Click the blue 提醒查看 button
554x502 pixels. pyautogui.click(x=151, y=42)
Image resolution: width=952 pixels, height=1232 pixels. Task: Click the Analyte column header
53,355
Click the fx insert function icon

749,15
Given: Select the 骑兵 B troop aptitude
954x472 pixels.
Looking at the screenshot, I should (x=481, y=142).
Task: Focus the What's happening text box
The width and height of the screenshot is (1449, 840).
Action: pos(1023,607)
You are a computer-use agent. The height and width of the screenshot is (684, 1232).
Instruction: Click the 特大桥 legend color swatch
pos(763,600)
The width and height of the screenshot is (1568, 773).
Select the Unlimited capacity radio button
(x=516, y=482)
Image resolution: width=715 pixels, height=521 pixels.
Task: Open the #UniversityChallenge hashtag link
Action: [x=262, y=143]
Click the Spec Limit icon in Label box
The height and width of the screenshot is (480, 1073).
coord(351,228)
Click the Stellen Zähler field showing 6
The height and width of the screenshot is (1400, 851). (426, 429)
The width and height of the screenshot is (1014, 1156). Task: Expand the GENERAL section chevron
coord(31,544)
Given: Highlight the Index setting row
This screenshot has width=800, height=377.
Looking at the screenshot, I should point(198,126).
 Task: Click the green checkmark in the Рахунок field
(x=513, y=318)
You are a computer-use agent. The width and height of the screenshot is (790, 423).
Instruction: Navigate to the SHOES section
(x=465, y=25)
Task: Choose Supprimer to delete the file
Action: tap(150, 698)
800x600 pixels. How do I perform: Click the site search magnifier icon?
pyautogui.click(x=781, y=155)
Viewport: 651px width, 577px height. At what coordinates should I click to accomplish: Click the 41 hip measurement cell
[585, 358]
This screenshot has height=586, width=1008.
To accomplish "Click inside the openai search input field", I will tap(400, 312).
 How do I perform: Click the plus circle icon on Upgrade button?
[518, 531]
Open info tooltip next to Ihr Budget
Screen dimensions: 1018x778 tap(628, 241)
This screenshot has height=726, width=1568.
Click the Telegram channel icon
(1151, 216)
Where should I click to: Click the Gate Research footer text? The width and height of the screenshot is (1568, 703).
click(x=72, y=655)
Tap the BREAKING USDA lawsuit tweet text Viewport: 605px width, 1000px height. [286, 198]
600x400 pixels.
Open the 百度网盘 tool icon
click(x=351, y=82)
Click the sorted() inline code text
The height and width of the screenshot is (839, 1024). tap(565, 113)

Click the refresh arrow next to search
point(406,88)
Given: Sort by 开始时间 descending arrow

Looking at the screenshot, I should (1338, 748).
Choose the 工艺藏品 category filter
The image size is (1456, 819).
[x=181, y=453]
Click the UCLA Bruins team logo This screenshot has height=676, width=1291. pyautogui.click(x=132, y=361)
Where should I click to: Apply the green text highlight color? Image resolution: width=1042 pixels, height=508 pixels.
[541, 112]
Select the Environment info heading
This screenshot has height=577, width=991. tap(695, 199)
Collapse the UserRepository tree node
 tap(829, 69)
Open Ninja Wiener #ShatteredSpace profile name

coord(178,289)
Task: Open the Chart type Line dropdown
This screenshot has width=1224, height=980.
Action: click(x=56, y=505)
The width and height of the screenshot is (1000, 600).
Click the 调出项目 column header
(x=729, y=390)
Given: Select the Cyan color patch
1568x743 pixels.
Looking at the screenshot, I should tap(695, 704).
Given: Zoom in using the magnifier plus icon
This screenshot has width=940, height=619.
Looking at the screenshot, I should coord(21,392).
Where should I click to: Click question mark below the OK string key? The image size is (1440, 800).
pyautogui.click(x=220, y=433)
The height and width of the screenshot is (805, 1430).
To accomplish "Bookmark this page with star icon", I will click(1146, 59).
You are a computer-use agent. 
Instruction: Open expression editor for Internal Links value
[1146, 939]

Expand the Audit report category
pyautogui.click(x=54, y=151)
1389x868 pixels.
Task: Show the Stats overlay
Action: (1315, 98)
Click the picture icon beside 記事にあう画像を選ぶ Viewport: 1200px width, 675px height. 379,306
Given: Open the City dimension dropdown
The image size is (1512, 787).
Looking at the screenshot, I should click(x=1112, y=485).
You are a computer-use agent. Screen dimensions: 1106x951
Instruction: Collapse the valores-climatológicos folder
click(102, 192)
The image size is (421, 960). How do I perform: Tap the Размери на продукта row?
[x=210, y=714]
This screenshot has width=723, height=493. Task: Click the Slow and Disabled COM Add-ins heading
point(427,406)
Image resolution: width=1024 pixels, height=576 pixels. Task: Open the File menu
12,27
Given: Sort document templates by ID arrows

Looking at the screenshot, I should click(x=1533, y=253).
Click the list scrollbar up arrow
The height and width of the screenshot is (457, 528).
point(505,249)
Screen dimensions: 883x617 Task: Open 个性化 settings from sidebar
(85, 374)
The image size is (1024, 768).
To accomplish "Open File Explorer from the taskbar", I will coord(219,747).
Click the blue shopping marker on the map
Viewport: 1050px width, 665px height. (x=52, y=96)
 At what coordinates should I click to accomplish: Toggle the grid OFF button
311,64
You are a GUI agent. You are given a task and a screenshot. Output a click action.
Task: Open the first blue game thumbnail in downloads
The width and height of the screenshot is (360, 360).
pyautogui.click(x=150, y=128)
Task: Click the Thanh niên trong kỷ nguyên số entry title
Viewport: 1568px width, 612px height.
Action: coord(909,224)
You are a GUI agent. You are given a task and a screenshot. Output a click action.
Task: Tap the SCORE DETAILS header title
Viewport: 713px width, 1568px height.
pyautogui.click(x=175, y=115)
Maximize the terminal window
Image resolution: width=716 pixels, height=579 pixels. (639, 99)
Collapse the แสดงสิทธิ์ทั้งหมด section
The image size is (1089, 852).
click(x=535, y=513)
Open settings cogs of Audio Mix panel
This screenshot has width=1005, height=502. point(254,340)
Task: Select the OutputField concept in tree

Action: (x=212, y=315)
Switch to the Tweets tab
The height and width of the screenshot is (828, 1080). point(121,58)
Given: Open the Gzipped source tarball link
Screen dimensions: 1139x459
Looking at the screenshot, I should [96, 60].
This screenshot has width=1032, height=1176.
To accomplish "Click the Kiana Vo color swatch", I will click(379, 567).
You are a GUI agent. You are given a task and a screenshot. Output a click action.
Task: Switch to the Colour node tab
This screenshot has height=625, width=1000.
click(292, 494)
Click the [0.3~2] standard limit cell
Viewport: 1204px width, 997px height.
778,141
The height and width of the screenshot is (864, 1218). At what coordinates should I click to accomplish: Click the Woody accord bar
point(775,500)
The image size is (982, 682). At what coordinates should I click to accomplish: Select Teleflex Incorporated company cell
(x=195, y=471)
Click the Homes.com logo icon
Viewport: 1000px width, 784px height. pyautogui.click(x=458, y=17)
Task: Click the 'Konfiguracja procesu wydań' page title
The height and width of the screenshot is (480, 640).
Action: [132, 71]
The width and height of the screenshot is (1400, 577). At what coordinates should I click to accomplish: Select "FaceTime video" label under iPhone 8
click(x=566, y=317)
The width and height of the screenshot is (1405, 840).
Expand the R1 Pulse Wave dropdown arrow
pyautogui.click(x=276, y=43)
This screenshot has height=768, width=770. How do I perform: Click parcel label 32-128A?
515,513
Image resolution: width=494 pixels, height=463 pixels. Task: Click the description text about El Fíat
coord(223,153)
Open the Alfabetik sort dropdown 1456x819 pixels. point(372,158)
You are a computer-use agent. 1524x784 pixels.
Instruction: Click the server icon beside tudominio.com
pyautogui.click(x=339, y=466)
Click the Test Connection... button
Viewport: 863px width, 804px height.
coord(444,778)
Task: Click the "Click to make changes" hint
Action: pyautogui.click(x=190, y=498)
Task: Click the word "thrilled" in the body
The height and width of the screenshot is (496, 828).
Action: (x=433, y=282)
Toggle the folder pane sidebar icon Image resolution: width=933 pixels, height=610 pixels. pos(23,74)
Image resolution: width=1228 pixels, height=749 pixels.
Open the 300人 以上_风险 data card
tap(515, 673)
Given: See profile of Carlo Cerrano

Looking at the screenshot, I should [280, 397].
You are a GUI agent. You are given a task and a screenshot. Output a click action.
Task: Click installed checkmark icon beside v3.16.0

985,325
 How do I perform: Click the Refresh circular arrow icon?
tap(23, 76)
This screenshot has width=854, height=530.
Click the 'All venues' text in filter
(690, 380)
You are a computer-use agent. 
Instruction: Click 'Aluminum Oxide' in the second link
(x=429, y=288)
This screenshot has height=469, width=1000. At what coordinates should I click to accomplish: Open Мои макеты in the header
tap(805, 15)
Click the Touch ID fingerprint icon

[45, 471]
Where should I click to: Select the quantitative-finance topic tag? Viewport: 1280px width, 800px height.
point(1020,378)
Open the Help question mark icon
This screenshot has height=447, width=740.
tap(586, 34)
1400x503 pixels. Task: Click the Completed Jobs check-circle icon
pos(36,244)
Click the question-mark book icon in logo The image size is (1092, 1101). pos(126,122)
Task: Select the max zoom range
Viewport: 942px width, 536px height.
··········
*Exercise objective*:
Exactly the lines from the one holding "Click the Touch ID fingerprint icon" to the final line of the listing, both included, must make up the answer.

*Answer to the problem*:
Click the Touch ID fingerprint icon

[45, 471]
Where should I click to: Select the quantitative-finance topic tag? Viewport: 1280px width, 800px height.
point(1020,378)
Open the Help question mark icon
This screenshot has height=447, width=740.
tap(586, 34)
1400x503 pixels. Task: Click the Completed Jobs check-circle icon
pos(36,244)
Click the question-mark book icon in logo The image size is (1092, 1101). pos(126,122)
Task: Select the max zoom range
Viewport: 942px width, 536px height.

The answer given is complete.